» THE RECORDS

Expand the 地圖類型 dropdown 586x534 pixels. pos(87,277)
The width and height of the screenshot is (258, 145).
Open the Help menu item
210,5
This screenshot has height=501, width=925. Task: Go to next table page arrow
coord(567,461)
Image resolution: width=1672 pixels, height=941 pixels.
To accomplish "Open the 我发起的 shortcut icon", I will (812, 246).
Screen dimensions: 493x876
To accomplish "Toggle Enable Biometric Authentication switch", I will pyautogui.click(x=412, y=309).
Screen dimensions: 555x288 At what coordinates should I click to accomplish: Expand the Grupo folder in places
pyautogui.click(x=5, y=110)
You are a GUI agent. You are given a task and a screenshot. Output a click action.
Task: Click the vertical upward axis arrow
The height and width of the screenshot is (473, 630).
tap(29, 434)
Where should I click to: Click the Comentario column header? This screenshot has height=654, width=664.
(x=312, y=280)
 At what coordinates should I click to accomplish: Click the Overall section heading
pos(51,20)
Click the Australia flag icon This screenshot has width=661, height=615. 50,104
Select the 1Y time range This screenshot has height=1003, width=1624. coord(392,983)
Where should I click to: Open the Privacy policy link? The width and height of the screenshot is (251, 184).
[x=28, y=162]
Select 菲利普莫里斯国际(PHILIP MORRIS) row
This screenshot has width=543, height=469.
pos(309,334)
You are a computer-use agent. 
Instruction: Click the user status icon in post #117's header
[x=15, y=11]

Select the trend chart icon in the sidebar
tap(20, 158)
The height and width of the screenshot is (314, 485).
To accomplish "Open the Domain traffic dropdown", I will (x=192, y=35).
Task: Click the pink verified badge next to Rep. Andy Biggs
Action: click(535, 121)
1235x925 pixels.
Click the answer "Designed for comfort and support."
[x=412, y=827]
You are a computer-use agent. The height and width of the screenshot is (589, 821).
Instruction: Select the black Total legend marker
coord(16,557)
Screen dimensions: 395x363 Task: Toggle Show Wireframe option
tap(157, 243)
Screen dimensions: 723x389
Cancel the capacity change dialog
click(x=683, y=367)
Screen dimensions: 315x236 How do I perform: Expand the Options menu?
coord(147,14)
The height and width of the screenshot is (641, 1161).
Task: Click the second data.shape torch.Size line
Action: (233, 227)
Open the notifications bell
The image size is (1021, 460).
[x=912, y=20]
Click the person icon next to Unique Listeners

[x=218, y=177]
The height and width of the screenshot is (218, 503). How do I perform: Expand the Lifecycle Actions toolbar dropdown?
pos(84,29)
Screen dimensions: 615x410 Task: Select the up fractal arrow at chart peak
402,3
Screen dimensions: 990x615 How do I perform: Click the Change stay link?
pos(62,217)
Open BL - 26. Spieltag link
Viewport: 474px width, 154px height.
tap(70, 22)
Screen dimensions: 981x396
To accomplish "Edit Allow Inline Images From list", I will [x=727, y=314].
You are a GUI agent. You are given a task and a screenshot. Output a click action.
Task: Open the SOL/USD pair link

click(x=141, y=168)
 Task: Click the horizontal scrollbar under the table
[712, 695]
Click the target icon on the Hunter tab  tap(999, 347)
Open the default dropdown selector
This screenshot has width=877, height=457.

» WRITTEN PROBLEM
Quote the entire listing above line for line, without altering a single character.

» THE ANSWER
Expand the 地圖類型 dropdown 586x534 pixels. pos(87,277)
The width and height of the screenshot is (258, 145).
Open the Help menu item
210,5
This screenshot has height=501, width=925. Task: Go to next table page arrow
coord(567,461)
Image resolution: width=1672 pixels, height=941 pixels.
To accomplish "Open the 我发起的 shortcut icon", I will (812, 246).
Screen dimensions: 493x876
To accomplish "Toggle Enable Biometric Authentication switch", I will pyautogui.click(x=412, y=309).
Screen dimensions: 555x288 At what coordinates should I click to accomplish: Expand the Grupo folder in places
pyautogui.click(x=5, y=110)
You are a GUI agent. You are given a task and a screenshot. Output a click action.
Task: Click the vertical upward axis arrow
The height and width of the screenshot is (473, 630).
tap(29, 434)
Where should I click to: Click the Comentario column header? This screenshot has height=654, width=664.
(x=312, y=280)
 At what coordinates should I click to accomplish: Click the Overall section heading
pos(51,20)
Click the Australia flag icon This screenshot has width=661, height=615. 50,104
Select the 1Y time range This screenshot has height=1003, width=1624. coord(392,983)
Where should I click to: Open the Privacy policy link? The width and height of the screenshot is (251, 184).
[x=28, y=162]
Select 菲利普莫里斯国际(PHILIP MORRIS) row
This screenshot has width=543, height=469.
pos(309,334)
You are a computer-use agent. 
Instruction: Click the user status icon in post #117's header
[x=15, y=11]

Select the trend chart icon in the sidebar
tap(20, 158)
The height and width of the screenshot is (314, 485).
To accomplish "Open the Domain traffic dropdown", I will (x=192, y=35).
Task: Click the pink verified badge next to Rep. Andy Biggs
Action: click(535, 121)
1235x925 pixels.
Click the answer "Designed for comfort and support."
[x=412, y=827]
You are a computer-use agent. The height and width of the screenshot is (589, 821).
Instruction: Select the black Total legend marker
coord(16,557)
Screen dimensions: 395x363 Task: Toggle Show Wireframe option
tap(157, 243)
Screen dimensions: 723x389
Cancel the capacity change dialog
click(x=683, y=367)
Screen dimensions: 315x236 How do I perform: Expand the Options menu?
coord(147,14)
The height and width of the screenshot is (641, 1161).
Task: Click the second data.shape torch.Size line
Action: (233, 227)
Open the notifications bell
The image size is (1021, 460).
[x=912, y=20]
Click the person icon next to Unique Listeners

[x=218, y=177]
The height and width of the screenshot is (218, 503). How do I perform: Expand the Lifecycle Actions toolbar dropdown?
pos(84,29)
Screen dimensions: 615x410 Task: Select the up fractal arrow at chart peak
402,3
Screen dimensions: 990x615 How do I perform: Click the Change stay link?
pos(62,217)
Open BL - 26. Spieltag link
Viewport: 474px width, 154px height.
tap(70, 22)
Screen dimensions: 981x396
To accomplish "Edit Allow Inline Images From list", I will [x=727, y=314].
You are a GUI agent. You are given a task and a screenshot. Output a click action.
Task: Open the SOL/USD pair link

click(x=141, y=168)
 Task: Click the horizontal scrollbar under the table
[712, 695]
Click the target icon on the Hunter tab  tap(999, 347)
Open the default dropdown selector
This screenshot has width=877, height=457.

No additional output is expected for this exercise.